The major steroids influencing normal sexual function in males are the androgens secreted by the testes mainly as testosterone with much smaller quantities of androstenedione. The adrenal cortex also manufactures and secretes androgens but this amounts only to 2 per cent of the total. Of the testosterone, 95 per cent is bound to plasma protein; only the unbound fraction is an active virilizing hormone.

The development of the masculine musculature, bone growth, genitals, and pubic and axillary hair is androgen dependent. The mechanism of the hormonal masculinization of the brain in rodents involves the aromatization of testosterone, but in humans the role of aromatization is uncertain. (31>

Androgens and male sexual behaviour

The possible involvement of androgens in adult human male sexual behaviour has been examined many times (see Levin (32) for references).
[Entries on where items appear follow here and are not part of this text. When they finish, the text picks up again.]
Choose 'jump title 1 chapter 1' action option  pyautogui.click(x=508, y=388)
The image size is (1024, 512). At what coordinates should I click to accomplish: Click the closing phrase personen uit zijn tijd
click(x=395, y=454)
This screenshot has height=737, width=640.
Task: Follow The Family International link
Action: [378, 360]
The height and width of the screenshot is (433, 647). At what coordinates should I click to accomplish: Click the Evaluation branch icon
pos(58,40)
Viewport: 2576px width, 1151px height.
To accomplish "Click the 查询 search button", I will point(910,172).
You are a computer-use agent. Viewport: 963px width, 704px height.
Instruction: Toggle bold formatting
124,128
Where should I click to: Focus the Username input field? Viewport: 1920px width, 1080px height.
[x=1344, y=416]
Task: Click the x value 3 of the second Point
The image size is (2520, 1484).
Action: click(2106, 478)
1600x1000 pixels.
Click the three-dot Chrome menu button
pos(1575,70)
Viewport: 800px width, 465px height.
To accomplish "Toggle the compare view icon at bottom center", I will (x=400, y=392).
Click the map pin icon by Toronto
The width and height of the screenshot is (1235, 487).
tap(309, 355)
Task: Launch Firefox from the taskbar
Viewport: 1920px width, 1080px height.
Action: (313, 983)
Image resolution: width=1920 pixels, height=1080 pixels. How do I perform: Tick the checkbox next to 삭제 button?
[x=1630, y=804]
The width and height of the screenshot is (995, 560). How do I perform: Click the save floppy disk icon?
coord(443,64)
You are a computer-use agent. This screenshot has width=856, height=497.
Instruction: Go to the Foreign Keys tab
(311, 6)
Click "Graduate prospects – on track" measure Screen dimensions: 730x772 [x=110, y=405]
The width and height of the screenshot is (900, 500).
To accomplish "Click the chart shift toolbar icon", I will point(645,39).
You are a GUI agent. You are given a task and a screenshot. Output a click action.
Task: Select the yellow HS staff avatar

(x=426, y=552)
Removal of testosterone by castration usually leads to a decrease in sexual activity and drive in the majority of subjects within 12 months. There is, however, large individual variations, and some castrates retain sexual activity and interest for years.(33) Factors such as adrenal androgens, the availability of sexual partners, and attitude to the operation influence the response. In castrates and in hypogonadal males, replacement of testosterone restores sexual interest and activity.

Everitt and Bancroft(34) proposed two systems in the brain that control erections. The first is an androgen-dependent system subserving sexual desire and arousability and assessed by measuring spontaneous erections during sleep (nocturnal penile tumescence). Nocturnal penile tumescence is impaired in androgen insufficiency and can be restored by androgen replacement. The second system, which is androgen independent, is involved in the erectile response to visual erotic stimuli. It is claimed to be unaffected in hypogonadal men.(34) More recently, however, Bancroft(35) reported that the original proposal was an oversimplification resulting from the use of a single measure of penile response. When other measures are taken, the erectile responses to visual erotic stimuli are affected by androgens in terms of the duration, degree of rigidity, and speed of the detumescence, all measures which had not been used in the earlier studies. Despite these laboratory findings, androgen replacement in androgen-deficient men affects nocturnal penile tumescence more than the erections due to visual erotic stimuli.

Gonadotrophin secretion and control

The control of gonadotrophin secretion in the adult male is by hormonal negative-feedback circuits: luteinizing hormone by testosterone and follicle-stimulating hormone by inhibin (secreted from the Sertoli cells). In the adult male oestrogens are produced by the testis. They exert powerful negative feedback on gonadotrophin secretion (100 times more potent than testosterone) but their amounts are very small and they are not thought to play any significant physiological role. Prolactin is secreted in the male, but it has no proven reproductive function. However, pathologically high levels of prolactin (hyperprolactinaemia) are accompanied by disturbances of sexual function, especially erectile dysfunction. The cause is unknown.